• **Exercise**:
Each entry below should appear again exactly as written, without pictures.

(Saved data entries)
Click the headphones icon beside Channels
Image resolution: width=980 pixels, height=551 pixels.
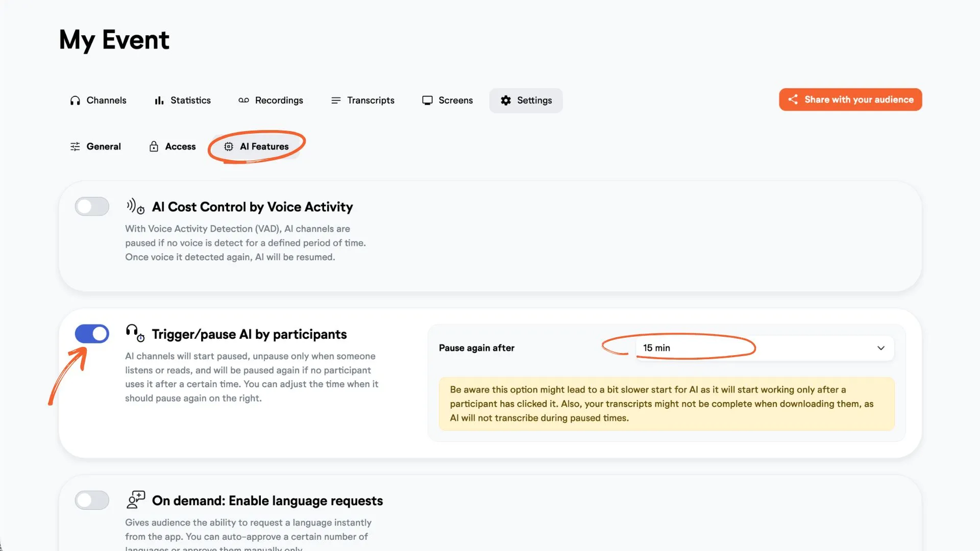click(x=75, y=101)
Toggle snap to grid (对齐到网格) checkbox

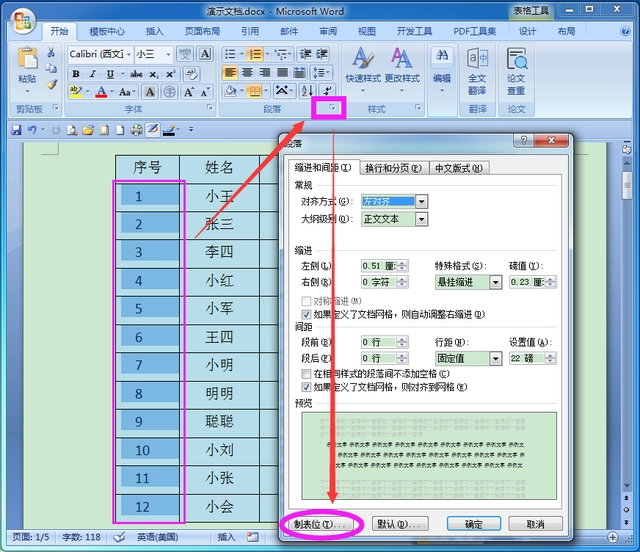pos(306,386)
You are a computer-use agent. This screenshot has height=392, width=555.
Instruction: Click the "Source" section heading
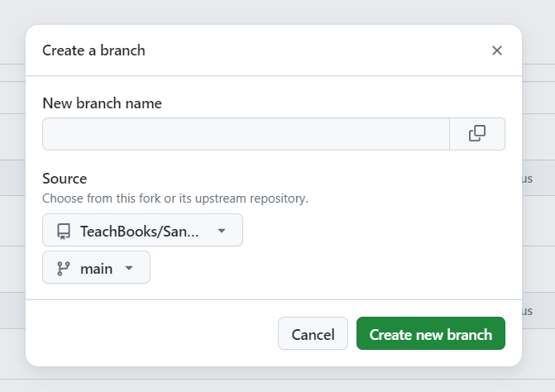click(x=65, y=179)
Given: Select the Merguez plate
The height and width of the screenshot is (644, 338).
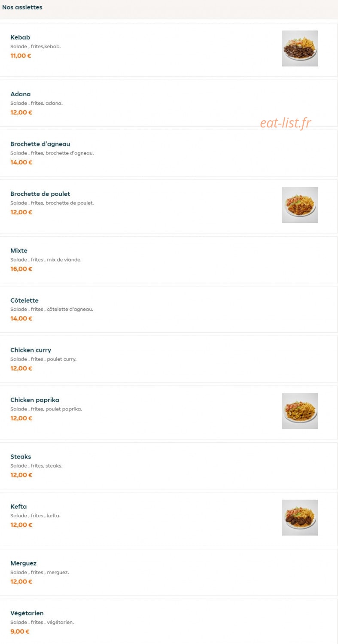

• **Task solution**:
Click the headphones icon beside Channels
Image resolution: width=980 pixels, height=551 pixels.
click(x=75, y=101)
Toggle snap to grid (对齐到网格) checkbox

pos(306,386)
You are a computer-use agent. This screenshot has height=392, width=555.
Instruction: Click the "Source" section heading
click(x=65, y=179)
Given: Select the Merguez plate
The height and width of the screenshot is (644, 338).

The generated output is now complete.